First, here's a few time saving tips that everyone learns when they're new to machine polishing.

1. Never turn the polisher on until the face of the buffing pad is in contact with the surface of the paint.

2. Never lift the buffing pad off the surface until you have turned the polisher off.

Like this,
polish-2.gif


If you do either of the above, especially if you lift the buffing pad off the surface before the pad slows down after you’ve been buffing for a while and your pad is now wet with product, you’ll throw product splatter all over the car as well as yourself and anyone and anything nearby.

Next you'll put the polisher down and spend the next hour or so doing your best to wipe off a zillion little dots of product splatter off adjacent panels and everything else surrounding the buffer.

Most people make this mistake once, then after experiencing what a pain it is to remove all the small dots of splatter not to mention all the time it requires, then most people will never make this mistake again. So try to make it a habit to turn the polisher off and allow the buffing pad to slow down before lifting the polisher off the surface.

Now that we've covered this common mistake that everyone makes at some time or another when learning to use a DA Polisher, let's take a look at how to actually use the polisher to remove below surface paint defects first. After that we'll take a look at using the polisher to apply a wax or paint sealant and then to remove the dried wax or paint sealant.

Note; these techniques apply to your doing your Test Spot as well as all the sections you're going to break the panels of your car up into as you work around it.

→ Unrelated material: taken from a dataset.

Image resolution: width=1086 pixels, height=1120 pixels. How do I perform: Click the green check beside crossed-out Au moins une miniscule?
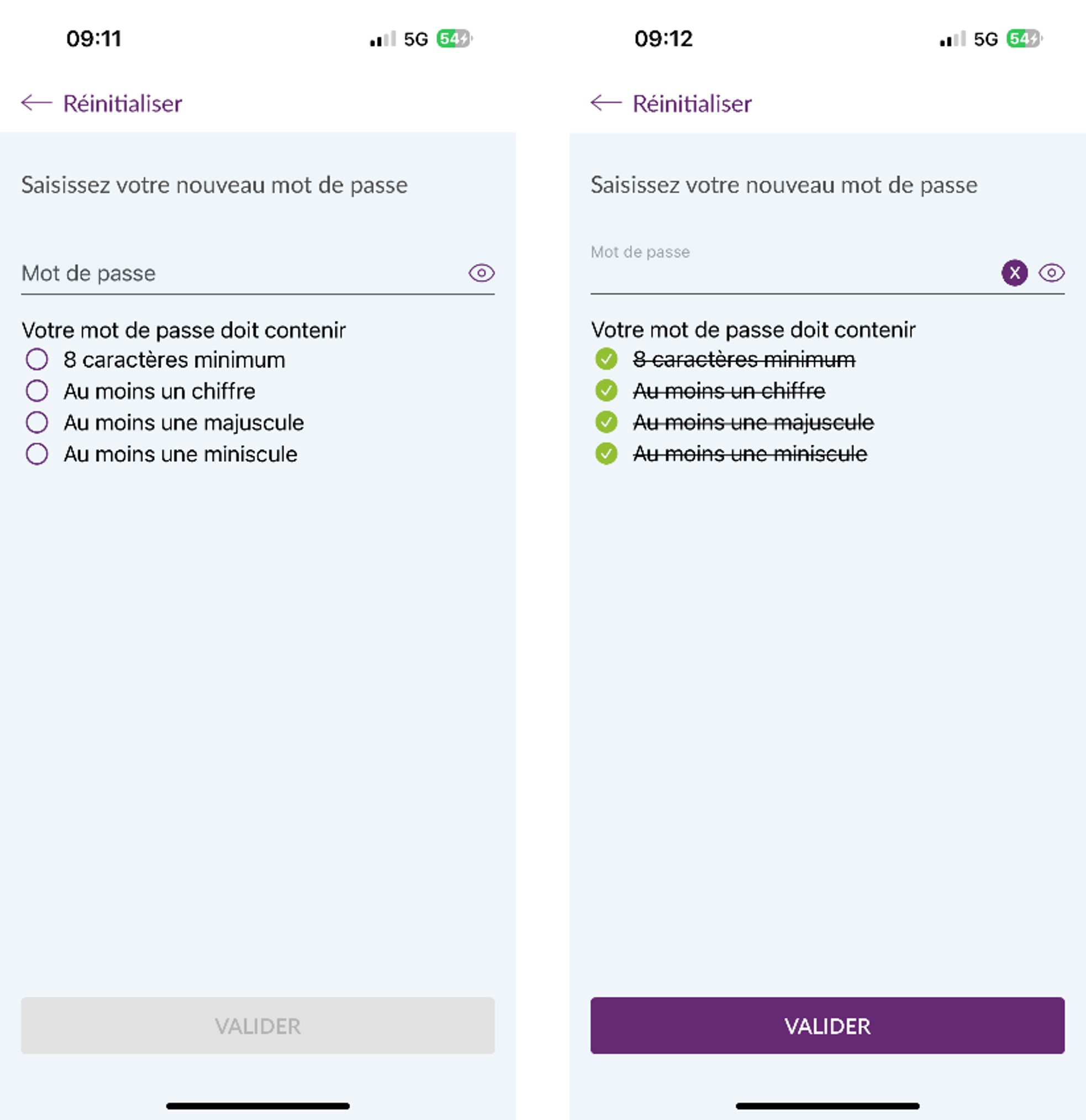tap(606, 454)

Correction work – Using the PC7424XP to remove below surface defects
  • Work small sections at a time
  • Make overlapping passes as you work the panel
  • Use a slow arm speed
  • Use the 5.0 to 6.0 Speed setting when removing below surface defects
  • Apply firm downward pressure
  • Don't over use or under use your choice of compound or polish
  • Hold the pad flat to the surface
  • Clean your pad often
  • Remove spent residue before adding fresh product

thumbsup.gif
 
Wow! Thank you for the very thorough and informative responses. Just a couple more questions if I may:

1. Are 4-6 section passes generally the amount you want to use with a test spot? I'm sure this is not a hard rule, but does this rule of thumb also apply after the test spot?

2. If I do use a cutting pad and then have to follow with a polishing pad, would I still use the SwirlX on the polishing pad or is there something different to use?

3. What's an "AIO"? :confused: I guess whatever it is it's something I shouldn't attempt to use at my level.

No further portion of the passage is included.